• _Problems_:
1: In the film summary below, in which city do Jüri's foster parents live?
2: Name every actor listed in the film summary below.
3: Copy out the part of the film summary below that starts at "Varastatud kohtumine (Stolen" and runs up to and including "interest for Jüri.".

• _Provided text_:
········

Varastatud kohtumine (Stolen Meeting) is a 1989 Estonian drama film directed by Leida Laius.

Plot
Valentina Saar (Maria Klenskaja) has led a troubled life. She knows little about her parents and grew up in an orphanage. After becoming pregnant, she abandons the baby and later ends up in prison. After she is released from prison and returns to Estonia, she begins searching for her young son Jüri (Andreas Kangur). Jüri has also spent his early years in an orphanage and is now living with foster parents Tiina and Ilmar Kuusberg (Kaie Mihkelson and Lembit Peterson), a well-to-do couple living in Tartu. Valentina now believes her life will change for the better once she regains custody of Jüri. When she finally finds her son in Tartu, Valentina has to evaluate both her and Jüri's lives and decide what is in the best interest for Jüri.

········

• _Data records_:

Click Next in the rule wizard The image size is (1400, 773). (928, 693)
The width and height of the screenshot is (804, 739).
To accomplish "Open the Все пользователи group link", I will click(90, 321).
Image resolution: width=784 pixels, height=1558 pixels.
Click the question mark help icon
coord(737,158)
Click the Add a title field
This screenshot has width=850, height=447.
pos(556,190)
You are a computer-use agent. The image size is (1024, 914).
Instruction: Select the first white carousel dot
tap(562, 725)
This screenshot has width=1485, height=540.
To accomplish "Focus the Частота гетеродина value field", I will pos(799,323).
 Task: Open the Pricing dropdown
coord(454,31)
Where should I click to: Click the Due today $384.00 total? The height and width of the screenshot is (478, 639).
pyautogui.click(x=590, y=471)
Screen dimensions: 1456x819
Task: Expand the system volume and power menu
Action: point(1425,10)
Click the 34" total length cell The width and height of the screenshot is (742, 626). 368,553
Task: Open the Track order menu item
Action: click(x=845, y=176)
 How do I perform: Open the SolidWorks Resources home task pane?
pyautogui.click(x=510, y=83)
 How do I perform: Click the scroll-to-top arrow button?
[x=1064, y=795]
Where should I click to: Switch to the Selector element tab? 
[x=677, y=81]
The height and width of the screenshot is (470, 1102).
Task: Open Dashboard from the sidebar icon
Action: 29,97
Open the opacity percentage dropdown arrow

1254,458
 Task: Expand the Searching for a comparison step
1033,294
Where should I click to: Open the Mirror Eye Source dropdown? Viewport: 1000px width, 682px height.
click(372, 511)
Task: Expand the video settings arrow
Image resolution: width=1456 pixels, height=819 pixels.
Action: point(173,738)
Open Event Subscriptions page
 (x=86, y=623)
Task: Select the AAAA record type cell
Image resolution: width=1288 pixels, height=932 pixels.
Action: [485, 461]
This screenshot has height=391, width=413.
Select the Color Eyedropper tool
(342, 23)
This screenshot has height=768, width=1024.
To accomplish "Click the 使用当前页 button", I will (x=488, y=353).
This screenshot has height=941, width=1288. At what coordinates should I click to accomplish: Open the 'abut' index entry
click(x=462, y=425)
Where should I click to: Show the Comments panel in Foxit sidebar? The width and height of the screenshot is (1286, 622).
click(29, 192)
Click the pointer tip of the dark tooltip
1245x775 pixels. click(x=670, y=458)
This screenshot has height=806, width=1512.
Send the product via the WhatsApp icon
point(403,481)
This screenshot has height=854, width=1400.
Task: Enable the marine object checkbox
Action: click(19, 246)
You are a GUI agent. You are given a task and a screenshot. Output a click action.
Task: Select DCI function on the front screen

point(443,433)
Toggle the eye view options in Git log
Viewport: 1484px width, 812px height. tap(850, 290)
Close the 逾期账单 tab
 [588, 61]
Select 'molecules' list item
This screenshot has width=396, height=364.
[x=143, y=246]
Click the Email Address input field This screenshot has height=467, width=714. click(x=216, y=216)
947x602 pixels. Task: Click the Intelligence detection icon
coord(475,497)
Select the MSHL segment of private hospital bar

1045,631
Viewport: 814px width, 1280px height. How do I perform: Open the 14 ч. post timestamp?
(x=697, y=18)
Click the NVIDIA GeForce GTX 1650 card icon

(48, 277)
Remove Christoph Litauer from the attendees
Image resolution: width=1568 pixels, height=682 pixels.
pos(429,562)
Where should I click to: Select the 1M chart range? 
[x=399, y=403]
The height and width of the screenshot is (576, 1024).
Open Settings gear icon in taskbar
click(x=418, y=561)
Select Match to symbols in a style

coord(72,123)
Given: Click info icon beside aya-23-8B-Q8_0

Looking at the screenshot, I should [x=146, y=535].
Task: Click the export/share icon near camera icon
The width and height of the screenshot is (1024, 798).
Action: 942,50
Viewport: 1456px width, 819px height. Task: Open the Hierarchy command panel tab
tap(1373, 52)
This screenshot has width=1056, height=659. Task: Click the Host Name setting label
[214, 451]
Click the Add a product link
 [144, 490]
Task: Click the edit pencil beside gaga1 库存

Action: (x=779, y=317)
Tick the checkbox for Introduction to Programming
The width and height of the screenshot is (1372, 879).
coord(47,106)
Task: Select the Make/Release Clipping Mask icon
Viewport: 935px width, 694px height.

········

• _Solutions_:
1: Tartu

2: Maria Klenskaja, Andreas Kangur, Kaie Mihkelson, Lembit Peterson

3:
Varastatud kohtumine (Stolen Meeting) is a 1989 Estonian drama film directed by Leida Laius.

Plot
Valentina Saar (Maria Klenskaja) has led a troubled life. She knows little about her parents and grew up in an orphanage. After becoming pregnant, she abandons the baby and later ends up in prison. After she is released from prison and returns to Estonia, she begins searching for her young son Jüri (Andreas Kangur). Jüri has also spent his early years in an orphanage and is now living with foster parents Tiina and Ilmar Kuusberg (Kaie Mihkelson and Lembit Peterson), a well-to-do couple living in Tartu. Valentina now believes her life will change for the better once she regains custody of Jüri. When she finally finds her son in Tartu, Valentina has to evaluate both her and Jüri's lives and decide what is in the best interest for Jüri.